Data pulled from a collection:
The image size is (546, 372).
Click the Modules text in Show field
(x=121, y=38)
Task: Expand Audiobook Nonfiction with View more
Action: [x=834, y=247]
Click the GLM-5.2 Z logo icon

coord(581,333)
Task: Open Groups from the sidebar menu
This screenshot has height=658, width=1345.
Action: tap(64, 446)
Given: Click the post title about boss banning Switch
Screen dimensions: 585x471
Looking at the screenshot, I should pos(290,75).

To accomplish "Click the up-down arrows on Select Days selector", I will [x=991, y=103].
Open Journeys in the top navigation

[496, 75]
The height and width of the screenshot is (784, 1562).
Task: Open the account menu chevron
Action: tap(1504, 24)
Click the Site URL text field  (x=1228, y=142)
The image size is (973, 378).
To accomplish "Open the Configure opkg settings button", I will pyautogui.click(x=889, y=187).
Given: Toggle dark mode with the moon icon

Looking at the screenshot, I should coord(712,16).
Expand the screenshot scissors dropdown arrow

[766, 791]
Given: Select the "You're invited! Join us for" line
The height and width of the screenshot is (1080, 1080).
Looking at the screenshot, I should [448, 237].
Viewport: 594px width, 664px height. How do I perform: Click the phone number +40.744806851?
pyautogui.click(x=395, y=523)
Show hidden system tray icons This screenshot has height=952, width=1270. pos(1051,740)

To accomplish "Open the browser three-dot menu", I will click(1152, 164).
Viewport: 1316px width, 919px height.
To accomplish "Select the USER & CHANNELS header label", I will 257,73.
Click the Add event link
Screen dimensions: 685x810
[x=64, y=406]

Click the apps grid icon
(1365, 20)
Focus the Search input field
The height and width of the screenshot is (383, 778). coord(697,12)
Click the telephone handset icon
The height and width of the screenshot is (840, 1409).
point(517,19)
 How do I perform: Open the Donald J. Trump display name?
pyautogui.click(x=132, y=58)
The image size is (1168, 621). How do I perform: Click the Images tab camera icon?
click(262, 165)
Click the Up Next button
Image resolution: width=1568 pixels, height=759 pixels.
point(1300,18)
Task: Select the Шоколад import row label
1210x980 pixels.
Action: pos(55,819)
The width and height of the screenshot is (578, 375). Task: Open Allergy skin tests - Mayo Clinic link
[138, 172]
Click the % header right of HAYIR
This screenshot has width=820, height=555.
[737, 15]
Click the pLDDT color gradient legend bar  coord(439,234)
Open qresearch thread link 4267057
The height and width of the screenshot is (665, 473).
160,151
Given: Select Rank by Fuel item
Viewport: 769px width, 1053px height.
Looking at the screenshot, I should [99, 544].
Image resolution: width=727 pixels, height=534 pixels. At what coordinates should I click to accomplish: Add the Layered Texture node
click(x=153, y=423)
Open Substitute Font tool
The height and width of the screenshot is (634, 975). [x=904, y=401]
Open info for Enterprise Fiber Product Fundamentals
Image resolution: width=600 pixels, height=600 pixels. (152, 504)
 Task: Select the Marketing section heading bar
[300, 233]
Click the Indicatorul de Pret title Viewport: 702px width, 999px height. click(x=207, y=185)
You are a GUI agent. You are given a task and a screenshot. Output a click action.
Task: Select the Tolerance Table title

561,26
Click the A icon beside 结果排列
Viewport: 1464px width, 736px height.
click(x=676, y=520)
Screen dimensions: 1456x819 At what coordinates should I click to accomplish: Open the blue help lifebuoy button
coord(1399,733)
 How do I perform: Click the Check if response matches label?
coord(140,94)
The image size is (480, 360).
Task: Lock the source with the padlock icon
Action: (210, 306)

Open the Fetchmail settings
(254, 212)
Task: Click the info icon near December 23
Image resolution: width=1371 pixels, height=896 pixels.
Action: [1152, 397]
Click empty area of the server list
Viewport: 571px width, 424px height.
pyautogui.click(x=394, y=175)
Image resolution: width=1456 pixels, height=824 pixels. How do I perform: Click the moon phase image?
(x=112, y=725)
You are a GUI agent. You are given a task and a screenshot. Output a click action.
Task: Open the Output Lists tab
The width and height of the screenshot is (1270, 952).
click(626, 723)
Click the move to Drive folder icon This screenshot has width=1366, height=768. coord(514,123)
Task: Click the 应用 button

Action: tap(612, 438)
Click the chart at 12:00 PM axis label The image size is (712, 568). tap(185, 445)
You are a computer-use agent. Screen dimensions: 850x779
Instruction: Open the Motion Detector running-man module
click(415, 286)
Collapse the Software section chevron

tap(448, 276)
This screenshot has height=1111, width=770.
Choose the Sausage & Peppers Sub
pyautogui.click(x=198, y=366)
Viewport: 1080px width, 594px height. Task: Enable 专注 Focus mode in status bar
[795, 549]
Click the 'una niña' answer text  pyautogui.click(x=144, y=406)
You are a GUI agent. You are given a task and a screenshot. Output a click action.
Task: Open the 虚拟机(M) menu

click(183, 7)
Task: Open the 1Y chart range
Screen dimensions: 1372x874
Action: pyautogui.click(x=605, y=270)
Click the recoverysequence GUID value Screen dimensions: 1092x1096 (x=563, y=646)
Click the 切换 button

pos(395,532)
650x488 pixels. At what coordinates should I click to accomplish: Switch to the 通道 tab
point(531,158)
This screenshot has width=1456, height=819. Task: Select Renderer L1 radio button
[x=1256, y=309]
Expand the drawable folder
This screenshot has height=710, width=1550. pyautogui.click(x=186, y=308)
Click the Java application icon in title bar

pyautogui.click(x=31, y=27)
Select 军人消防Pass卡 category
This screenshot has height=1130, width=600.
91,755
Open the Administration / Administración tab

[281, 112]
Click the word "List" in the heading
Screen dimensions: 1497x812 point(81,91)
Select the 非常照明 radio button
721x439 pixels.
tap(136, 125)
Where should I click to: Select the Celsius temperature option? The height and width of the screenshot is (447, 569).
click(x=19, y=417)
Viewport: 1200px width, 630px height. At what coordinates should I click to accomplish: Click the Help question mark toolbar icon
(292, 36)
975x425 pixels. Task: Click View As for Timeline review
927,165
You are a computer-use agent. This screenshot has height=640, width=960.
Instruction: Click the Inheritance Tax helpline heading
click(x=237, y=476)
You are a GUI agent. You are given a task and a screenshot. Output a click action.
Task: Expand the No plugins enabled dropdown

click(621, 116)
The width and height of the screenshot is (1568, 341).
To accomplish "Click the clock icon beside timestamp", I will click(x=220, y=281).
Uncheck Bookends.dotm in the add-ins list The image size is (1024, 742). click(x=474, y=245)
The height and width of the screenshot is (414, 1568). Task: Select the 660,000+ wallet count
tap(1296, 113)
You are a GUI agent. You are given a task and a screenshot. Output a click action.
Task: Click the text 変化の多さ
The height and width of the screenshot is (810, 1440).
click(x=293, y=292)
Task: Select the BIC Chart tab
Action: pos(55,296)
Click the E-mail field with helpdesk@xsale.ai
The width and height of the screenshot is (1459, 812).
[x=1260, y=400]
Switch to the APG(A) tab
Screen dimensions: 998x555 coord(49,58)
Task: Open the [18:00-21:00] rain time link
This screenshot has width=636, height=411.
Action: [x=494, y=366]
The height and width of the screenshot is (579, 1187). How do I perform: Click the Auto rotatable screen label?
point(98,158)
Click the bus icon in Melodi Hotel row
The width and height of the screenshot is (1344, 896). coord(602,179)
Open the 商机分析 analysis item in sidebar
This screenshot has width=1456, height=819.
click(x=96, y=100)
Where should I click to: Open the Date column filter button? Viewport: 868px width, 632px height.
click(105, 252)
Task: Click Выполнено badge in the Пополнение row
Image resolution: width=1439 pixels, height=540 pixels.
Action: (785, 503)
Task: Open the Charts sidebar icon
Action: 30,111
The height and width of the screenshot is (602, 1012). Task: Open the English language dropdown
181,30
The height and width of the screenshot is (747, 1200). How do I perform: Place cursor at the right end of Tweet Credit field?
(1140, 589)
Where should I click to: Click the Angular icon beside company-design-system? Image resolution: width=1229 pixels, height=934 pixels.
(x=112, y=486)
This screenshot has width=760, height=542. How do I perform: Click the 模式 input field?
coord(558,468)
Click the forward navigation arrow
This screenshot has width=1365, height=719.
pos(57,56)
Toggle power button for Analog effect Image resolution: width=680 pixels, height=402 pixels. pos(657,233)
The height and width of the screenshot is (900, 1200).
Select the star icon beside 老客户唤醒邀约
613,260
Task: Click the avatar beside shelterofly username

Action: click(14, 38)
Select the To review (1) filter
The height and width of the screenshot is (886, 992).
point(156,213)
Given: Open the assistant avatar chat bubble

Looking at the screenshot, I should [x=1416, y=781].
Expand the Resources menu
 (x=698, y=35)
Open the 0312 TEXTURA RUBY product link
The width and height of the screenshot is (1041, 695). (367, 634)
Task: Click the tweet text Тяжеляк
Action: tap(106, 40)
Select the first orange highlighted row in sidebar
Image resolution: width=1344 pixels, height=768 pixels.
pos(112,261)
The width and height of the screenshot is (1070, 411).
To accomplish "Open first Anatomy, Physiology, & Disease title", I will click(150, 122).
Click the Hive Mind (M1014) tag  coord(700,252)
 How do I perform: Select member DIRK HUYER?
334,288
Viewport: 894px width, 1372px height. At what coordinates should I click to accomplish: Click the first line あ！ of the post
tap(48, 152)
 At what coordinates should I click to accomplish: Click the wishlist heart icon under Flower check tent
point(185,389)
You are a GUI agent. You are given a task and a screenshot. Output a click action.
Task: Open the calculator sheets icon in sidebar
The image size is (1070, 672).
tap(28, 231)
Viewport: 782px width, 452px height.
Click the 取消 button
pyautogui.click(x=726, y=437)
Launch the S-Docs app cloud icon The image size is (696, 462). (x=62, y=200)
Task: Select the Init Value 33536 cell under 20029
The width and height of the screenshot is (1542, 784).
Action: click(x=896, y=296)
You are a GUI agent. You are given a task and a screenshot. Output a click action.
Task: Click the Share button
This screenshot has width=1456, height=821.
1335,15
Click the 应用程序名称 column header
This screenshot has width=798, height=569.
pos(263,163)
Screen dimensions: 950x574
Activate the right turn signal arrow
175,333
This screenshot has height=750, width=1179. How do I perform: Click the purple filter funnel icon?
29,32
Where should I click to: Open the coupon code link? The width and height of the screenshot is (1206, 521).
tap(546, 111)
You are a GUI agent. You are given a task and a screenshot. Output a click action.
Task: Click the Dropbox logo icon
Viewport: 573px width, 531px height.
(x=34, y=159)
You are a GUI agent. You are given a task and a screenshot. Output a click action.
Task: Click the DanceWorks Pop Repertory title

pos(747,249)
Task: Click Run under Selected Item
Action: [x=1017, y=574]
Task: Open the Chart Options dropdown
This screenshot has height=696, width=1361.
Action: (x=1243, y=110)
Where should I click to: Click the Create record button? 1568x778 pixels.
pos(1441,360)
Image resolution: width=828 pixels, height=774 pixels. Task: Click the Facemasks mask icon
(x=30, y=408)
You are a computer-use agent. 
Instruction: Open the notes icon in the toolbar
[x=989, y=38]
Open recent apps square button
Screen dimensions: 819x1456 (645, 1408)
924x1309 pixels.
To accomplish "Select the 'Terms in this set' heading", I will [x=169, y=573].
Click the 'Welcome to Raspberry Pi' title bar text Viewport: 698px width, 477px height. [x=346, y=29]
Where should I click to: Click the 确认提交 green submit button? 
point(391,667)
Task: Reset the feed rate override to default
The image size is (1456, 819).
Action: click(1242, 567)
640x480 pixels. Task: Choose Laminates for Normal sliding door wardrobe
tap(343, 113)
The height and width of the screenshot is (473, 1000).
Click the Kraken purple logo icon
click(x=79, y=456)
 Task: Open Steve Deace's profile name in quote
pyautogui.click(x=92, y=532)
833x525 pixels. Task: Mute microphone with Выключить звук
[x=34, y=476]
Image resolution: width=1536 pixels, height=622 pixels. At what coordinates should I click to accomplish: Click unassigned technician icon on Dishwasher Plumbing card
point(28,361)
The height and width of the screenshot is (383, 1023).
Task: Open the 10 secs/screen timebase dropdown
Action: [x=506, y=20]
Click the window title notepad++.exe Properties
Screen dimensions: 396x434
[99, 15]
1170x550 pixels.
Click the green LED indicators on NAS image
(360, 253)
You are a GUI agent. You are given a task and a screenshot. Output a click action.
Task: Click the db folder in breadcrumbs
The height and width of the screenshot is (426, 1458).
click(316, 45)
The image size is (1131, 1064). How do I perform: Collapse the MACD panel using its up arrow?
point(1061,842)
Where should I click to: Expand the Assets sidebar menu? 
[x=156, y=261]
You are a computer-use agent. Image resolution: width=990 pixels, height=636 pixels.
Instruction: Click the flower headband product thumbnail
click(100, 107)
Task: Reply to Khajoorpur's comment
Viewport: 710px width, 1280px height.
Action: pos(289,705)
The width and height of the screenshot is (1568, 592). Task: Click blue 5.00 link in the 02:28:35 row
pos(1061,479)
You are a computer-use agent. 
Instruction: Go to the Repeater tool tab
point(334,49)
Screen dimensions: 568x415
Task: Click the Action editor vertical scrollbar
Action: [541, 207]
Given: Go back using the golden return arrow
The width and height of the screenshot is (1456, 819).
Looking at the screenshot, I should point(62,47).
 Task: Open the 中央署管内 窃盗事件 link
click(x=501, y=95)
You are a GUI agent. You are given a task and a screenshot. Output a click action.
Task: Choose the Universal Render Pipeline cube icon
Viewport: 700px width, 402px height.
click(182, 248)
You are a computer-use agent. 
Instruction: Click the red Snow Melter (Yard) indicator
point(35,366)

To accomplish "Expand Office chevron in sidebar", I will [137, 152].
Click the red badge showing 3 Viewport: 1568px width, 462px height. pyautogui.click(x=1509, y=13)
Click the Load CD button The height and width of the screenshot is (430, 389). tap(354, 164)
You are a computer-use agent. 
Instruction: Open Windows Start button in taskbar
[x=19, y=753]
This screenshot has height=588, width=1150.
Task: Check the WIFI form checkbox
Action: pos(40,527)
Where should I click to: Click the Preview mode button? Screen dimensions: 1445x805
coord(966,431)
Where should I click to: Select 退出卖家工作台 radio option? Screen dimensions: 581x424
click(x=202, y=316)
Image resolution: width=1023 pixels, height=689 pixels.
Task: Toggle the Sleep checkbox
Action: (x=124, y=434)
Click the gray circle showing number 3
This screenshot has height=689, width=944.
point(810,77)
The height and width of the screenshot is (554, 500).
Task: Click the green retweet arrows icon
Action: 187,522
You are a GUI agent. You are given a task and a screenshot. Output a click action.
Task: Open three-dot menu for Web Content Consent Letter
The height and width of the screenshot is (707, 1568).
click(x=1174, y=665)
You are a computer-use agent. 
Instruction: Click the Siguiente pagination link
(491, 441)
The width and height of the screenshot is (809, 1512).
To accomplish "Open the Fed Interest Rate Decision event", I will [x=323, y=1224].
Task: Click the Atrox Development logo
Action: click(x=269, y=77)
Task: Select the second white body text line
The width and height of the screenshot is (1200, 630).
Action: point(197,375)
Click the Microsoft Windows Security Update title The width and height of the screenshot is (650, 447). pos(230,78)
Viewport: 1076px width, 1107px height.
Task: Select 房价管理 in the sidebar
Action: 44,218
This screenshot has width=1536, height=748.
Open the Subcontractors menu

**Problem to work on**
Reproduce the entries verbatim, covering the stretch from the start of the entries through the line containing "will click(1152, 164).".

**Correct answer**
The image size is (546, 372).
Click the Modules text in Show field
(x=121, y=38)
Task: Expand Audiobook Nonfiction with View more
Action: [x=834, y=247]
Click the GLM-5.2 Z logo icon

coord(581,333)
Task: Open Groups from the sidebar menu
This screenshot has height=658, width=1345.
Action: tap(64, 446)
Given: Click the post title about boss banning Switch
Screen dimensions: 585x471
Looking at the screenshot, I should pos(290,75).

To accomplish "Click the up-down arrows on Select Days selector", I will [x=991, y=103].
Open Journeys in the top navigation

[496, 75]
The height and width of the screenshot is (784, 1562).
Task: Open the account menu chevron
Action: tap(1504, 24)
Click the Site URL text field  (x=1228, y=142)
The image size is (973, 378).
To accomplish "Open the Configure opkg settings button", I will pyautogui.click(x=889, y=187).
Given: Toggle dark mode with the moon icon

Looking at the screenshot, I should coord(712,16).
Expand the screenshot scissors dropdown arrow

[766, 791]
Given: Select the "You're invited! Join us for" line
The height and width of the screenshot is (1080, 1080).
Looking at the screenshot, I should [448, 237].
Viewport: 594px width, 664px height. How do I perform: Click the phone number +40.744806851?
pyautogui.click(x=395, y=523)
Show hidden system tray icons This screenshot has height=952, width=1270. pos(1051,740)

To accomplish "Open the browser three-dot menu", I will click(1152, 164).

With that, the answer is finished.